:: AIM OF THE EXERCISE ::
Copy out the records below word for word, but only the stretch from the line containing "You are a computer-use agent. Screen" through the end of the records, including both of those lines.

:: TASK DATA ::
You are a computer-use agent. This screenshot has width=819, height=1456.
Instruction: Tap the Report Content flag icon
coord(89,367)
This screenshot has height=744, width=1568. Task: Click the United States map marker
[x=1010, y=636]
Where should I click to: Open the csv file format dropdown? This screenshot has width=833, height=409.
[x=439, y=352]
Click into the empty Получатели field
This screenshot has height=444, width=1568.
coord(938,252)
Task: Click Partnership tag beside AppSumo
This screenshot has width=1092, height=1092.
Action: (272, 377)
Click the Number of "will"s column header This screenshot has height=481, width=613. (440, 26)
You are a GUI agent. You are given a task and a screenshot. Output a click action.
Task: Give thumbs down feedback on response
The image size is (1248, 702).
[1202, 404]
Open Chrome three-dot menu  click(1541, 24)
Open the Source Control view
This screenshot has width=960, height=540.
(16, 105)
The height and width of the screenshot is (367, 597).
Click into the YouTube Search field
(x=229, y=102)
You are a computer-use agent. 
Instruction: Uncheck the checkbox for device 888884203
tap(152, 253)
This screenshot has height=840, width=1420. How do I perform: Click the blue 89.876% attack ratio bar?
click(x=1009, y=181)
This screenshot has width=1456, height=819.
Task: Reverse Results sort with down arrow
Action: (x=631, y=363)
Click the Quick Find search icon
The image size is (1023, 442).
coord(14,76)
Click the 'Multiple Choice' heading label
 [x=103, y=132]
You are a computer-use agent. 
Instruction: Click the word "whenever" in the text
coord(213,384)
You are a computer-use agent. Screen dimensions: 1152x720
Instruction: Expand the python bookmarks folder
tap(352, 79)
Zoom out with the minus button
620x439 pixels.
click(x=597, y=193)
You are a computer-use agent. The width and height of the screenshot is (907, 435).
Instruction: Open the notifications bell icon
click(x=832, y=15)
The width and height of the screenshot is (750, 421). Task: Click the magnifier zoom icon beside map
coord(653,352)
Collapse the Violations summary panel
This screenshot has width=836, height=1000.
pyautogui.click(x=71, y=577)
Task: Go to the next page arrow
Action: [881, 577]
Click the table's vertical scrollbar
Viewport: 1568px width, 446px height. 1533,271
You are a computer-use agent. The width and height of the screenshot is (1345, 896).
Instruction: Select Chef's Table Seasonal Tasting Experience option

:: EXERCISE SOLUTION ::
You are a computer-use agent. Screen dimensions: 1152x720
Instruction: Expand the python bookmarks folder
tap(352, 79)
Zoom out with the minus button
620x439 pixels.
click(x=597, y=193)
You are a computer-use agent. The width and height of the screenshot is (907, 435).
Instruction: Open the notifications bell icon
click(x=832, y=15)
The width and height of the screenshot is (750, 421). Task: Click the magnifier zoom icon beside map
coord(653,352)
Collapse the Violations summary panel
This screenshot has width=836, height=1000.
pyautogui.click(x=71, y=577)
Task: Go to the next page arrow
Action: [881, 577]
Click the table's vertical scrollbar
Viewport: 1568px width, 446px height. 1533,271
You are a computer-use agent. The width and height of the screenshot is (1345, 896).
Instruction: Select Chef's Table Seasonal Tasting Experience option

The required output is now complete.